━━━ Document section

What I Did the Day After The Essay I Had Promised to the First Publication to Offer to Print My Words on Actual Paper Was Supposedly Due

…Or, Writer’s Block, College Admissions, Migraine Headaches and The Music Indsutry

1:00 a.m. Give up on the words that are blurring in front of me. Give up on the simple words I’ve tried to read and write to coax myself into reading and writing more complicated ones. Give in to desire for martini that’s been nagging for the better part of an hour. Remember one time something was due and unwritten that I drank a martini and magically wrote it in an hour. Decide a martini is the way to go. Martini will evaporate crippling anxiety that is preventing writing of any kind.

1:04 a.m. Mix martini and sit on floor of hallway that connects my room to R.’s, loosening brain and tongue with idle conversation as we have been doing for the last thirteen years.

3:30 a.m. One and a half martinis and half a bagel with cream cheese later, crippling anxiety is evaporated, but so is verbal ability. Go to sleep with shades open, to take advantage of sun as alarm clock.

10:40 a.m. Awaken refreshed, normal knot of anxiety in stomach (today is the day I must write magnum opus and solve all financial problems so I do not die of bleeding ulcer or stress-related aneurysm!) pleasantly replaced by slight hangover, in stomach only. Alcohol is murder on the stomach. It must eat the lining away or something.

10:45 a.m. Espresso. Accidentally let the cat out of espresso shop as I open door. The cat is black and it does indeed cross my path.

11:00 Eat other half of last night’s bagel with cream cheese, kiwi, orange juice. Refresh yerba mate in gourd I am curing, a gift from R.’s trip to Uruguay. In the last month, I have received both coca tea and yerba mate from South America. Drinking the coca tea constantly and yet sparingly, using each tea bag three times, I have achieved new heights of energy and lost some of the holiday-lethargy bulge. More energy, however, leads to more anxiety and compulsion. By combining my coca tea regimen with a yerba mate regimen, in addition to the daily espresso and nightly green tea, I expect to become super-charged, or have a nervous breakdown.

11:25 a.m. Despite promises to “get immediately to it,” become distracted compiling a list of ideal SAT-prep materials for use in imaginary highly regimented and web based SAT tutoring program I have yet to design or implement. Current SAT prep methods consist of going to kids’ houses, assigning them sections and problems from old exams while advising them to try carefully calibrated combinations of guessing and skipping to achieve maximum score, and then admonishing them gently but firmly for not doing them, while handing them thrice-Xeroxed New Yorker reviews of WB shows to build their reading stamina with complex sentences, which they actually do read. Future SAT prep methods will involve careful internet surveillence of students using their Instant Messaging handles, personalized high-level reading packets compiled from my Complete New Yorker DVD-ROM set, and complicated charts and graphs of their progress I will generate in Microsoft Excel to impress their parents. These charts and graphs, combined with my resolution to stop wearing t-shirts and ridiculous hats to tutoring appointments, will justify my New Exhorbitant Rates, which will in turn justify my new exhorbitant wardrobe, and new exhorbitant health insurance.

━━━━━━
━━━ Information provided

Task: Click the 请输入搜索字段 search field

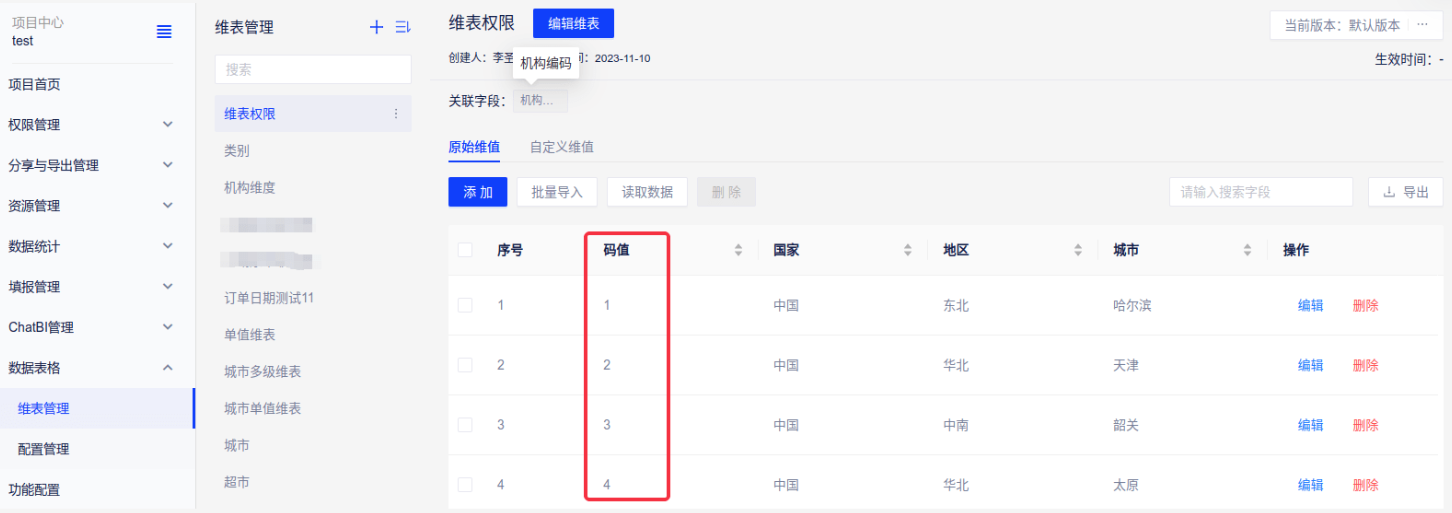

━━━━━━

» Set exercise
Does each statement agree with the diary? For (a), (b) and (c), answer yes or no and quote the words from the diary that decide it.
(a) At 3:30 a.m. the writer goes to sleep with the shades closed.
(b) The yerba mate was a gift from R.'s trip to Uruguay.
(c) The writer uses each coca tea bag three times.
Use only the diary, not the data.

» Correct output
(a) No: "Go to sleep with shades open, to take advantage of sun as alarm clock."
(b) Yes: "Refresh yerba mate in gourd I am curing, a gift from R.’s trip to Uruguay."
(c) Yes: "using each tea bag three times"